Victor Calvo is a former elected official from Mountain View, who served in the Legislature from 1975-1981, and on the State Public Utilities Commission from 1982-87. I was lucky enough to work for him for five years, as an Assembly committee consultant on air quality and alternative energy. Victor is not well known outside Santa Clara County, and has been mostly forgotten in Sacramento. Over the last several months, I’ve been spending some time with him as he battles prostate cancer. We retold stories from our time together, back in the day when the California Legislature was regarded as one of the finest deliberative bodies in the country. And he shared new details of his life and times in politics, and his service in World War II. Spending time with him reminded me how much I learned from him, especially about old fashioned integrity and personal honor.
The Calvos were Spanish immigrants, who settled in the Santa Clara Valley in the early part of the 20th century. His father and mother came to California as children, after their families first emigrated to Hawaii as contract laborers on sugar plantations, to escape the poverty of rural Andalusia. His family farmed in the Santa Clara Valley, near San Antonio road. He worked the fields alongside his father and brothers, and knew hard work from a very early age.
He was valedictorian of his graduating class at Mountain View High School in 1942, and volunteered for the Army Air Corps. He became a bomber pilot, stationed in Cerignola, Italy. The heroism of these pilots was chronicled in Stephen Ambrose’s marvelous book, “The Wild Blue”, which told the story of George McGovern and the men and boys who flew B 24′s over Germany. Victor didn’t know McGovern, but their stories, and the dangers they faced, were much the same. He flew more than twenty missions over Germany, including several top secret flights that were never recorded.He returned home to Santa Clara County, and graduated from Stanford University with a degree in political science in 1948. He worked alongside immigrant farm workers to pay for college. Years later in Sacramento, he would remember the back breaking labor and the short handled hoe, and supported the United Farm Workers union. He and his wife, Nellie, were blessed with five children, and he became a successful businessman, and a community activist. He began his career in public service in 1962, with his election to the Mountain View City Council, followed by election to the Santa Clara County Board of Supervisors. He was elected to the State Assembly in 1974.
In the time that I worked for him, I never heard him speak much about his wartime service, but looking back, I can clearly see the quiet dignity and unspoken courage of a man who had seen war and death up close, but who chose not to talk about his sacrifice and service. What I do remember is his unflinching honesty and integrity, and his old fashioned sense of right and wrong. He was a straight arrow in a sea of ego and ambition, with the temptations of power nearby. He was low key and quiet, but razor sharp and tough as nails when being pressured by special interests. He was calm and deliberate when faced with a difficult decision. He was an environmentalist before the word came into use, a life-long bird watcher, and a pioneer in fighting air pollution as a founding member of the Bay Area Air Quality Management District. In Sacramento, he and Nellie, lived in the same apartment building as then Governor Jerry Brown.

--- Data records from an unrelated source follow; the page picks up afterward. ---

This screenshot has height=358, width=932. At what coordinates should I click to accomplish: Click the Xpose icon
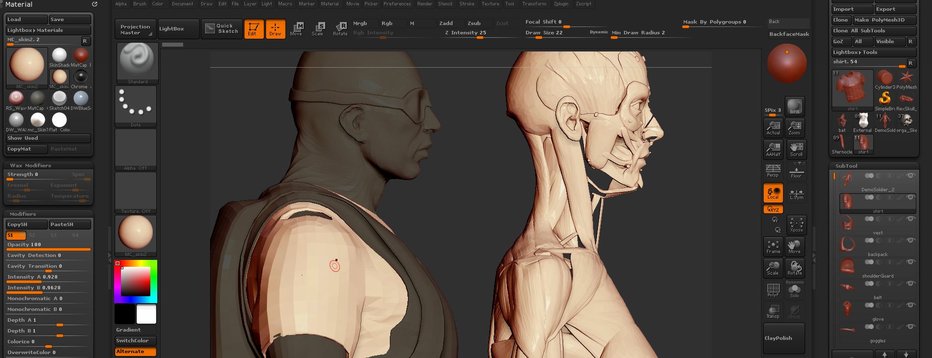click(796, 225)
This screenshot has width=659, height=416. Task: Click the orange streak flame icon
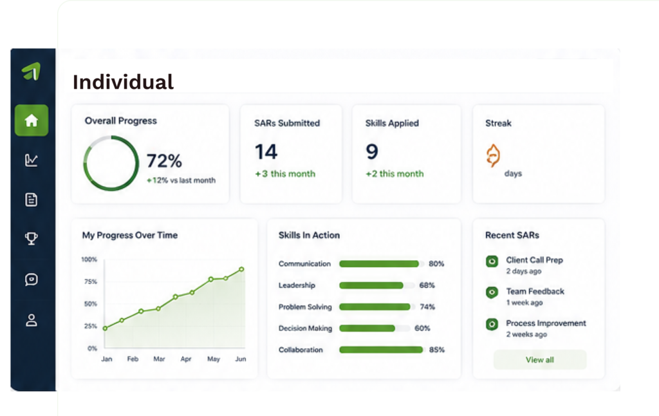[x=493, y=156]
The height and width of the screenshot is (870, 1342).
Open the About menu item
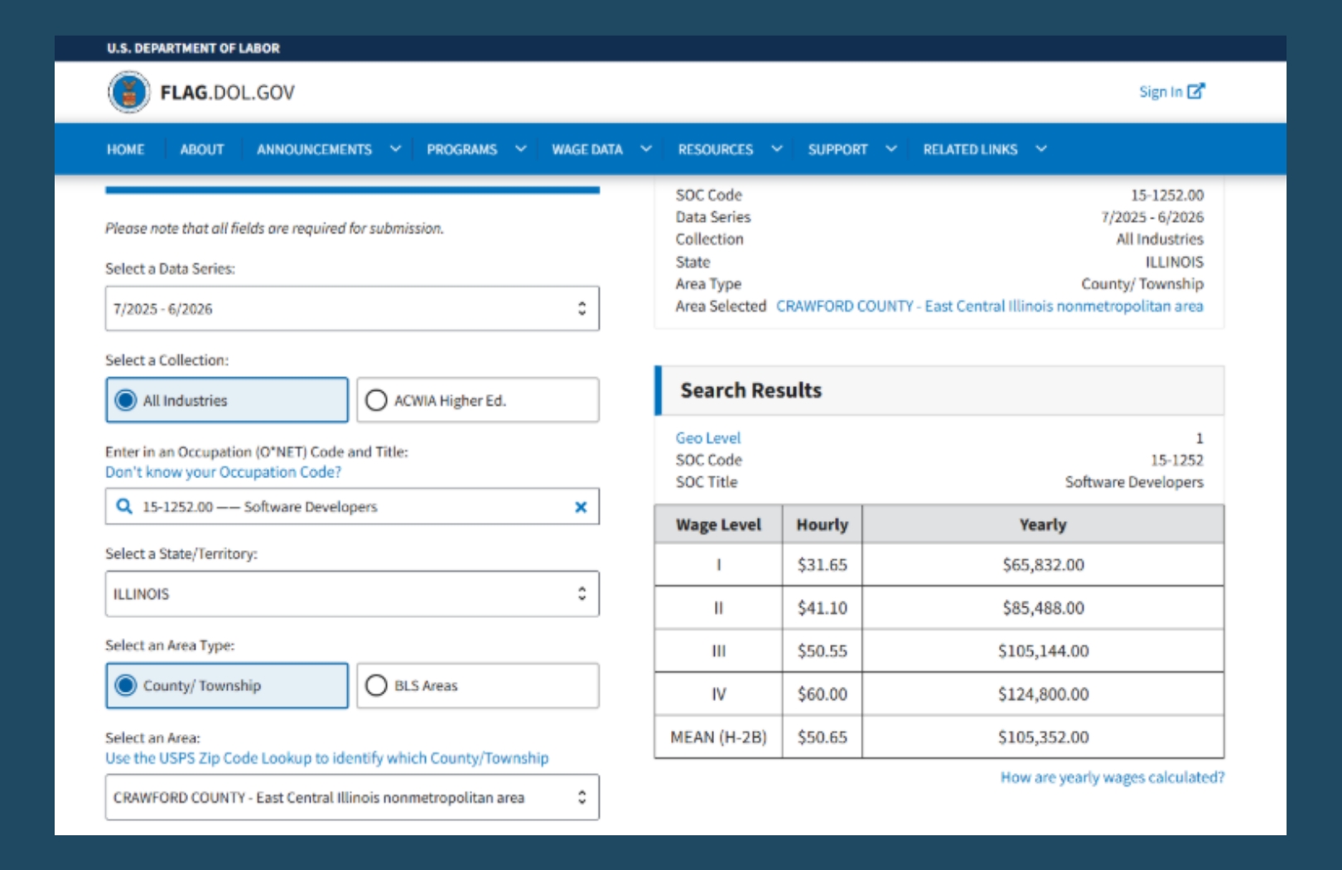click(202, 149)
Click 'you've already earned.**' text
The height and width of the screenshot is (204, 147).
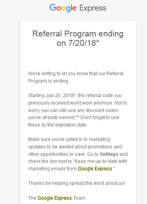pos(54,117)
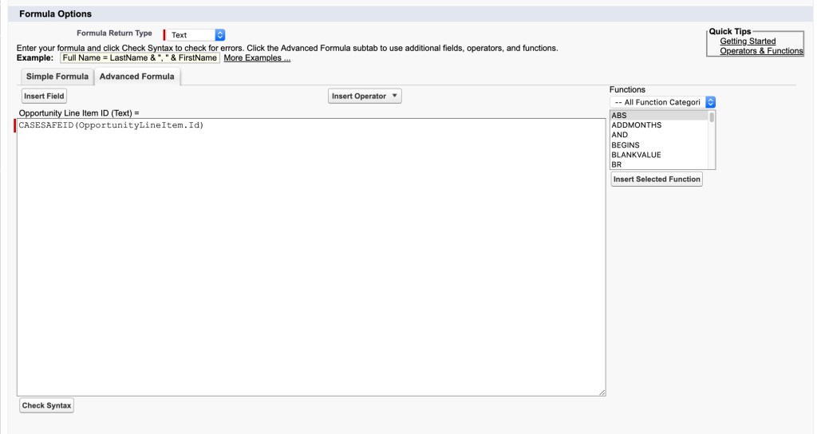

He loved the work of being a legislator, and was well liked and respected by his colleagues for his intellect and knowledge of environmental and energy issues. He worked to protect California’s forests from clear cutting, but having been in the retail lumber business, he listened to those on the industry side. He was an early champion of environmental protection, and carried bills to advance energy efficiency, alternative fuels and renewable energy. As Chair of the Assembly Natural Resources Committee, he faced down the nuclear power industry and their powerful allies, including his old friend, Senator Al Alquist, and instead, pushed for renewable energy and cogeneration.
He was a liberal, reform Democrat, and a loyal lieutenant of Assembly Speaker, Leo McCarthy. He was scrupulously fair, and believed in due process for every side of an issue. As a Committee Chairman, he was a stickler for the rules, and last minute amendments were not allowed unless they were available to everyone and had been analyzed by independent Committee staff.
He was heartbroken when the Speakership fight between Leo McCarthy and Howard Berman broke out, and he decided to retire after only three terms. His hand- picked successor, Byron Sher, then a Palo Alto City Councilman, went on to serve 25 years in the Assembly and Senate, and proved to be a worthy successor. Victor said we wouldn’t miss him, but we did.
Governor Jerry Brown appointed him to the Public Utilities Commission, where he was an independent, hard working Commissioner, who read every case before him, and wrote nearly every decision adopted in his name. He refused to cave into pressure from utility lobbyists or cut deals with his more expedient colleagues. He listened to all sides, studied the record, and then voted his conscience. As in the Legislature, he stood apart from the crowd, did his job, and neither sought or received special attention.
He served as an alternate appointee to the California Coastal Commission, but was denied a permanent appointment and the chance to become Chairman of the Commission by then Speaker Willie Brown. He was too independent, and influential with the other Commissioners. And, so he retired from the public arena, to a good life of family, golf, travel, and reading history.
As he comes to the end of his life’s journey, he is at peace, with a satisfied mind. But the memory of his lifetime of public service, and the example of his integrity and courage, will live on.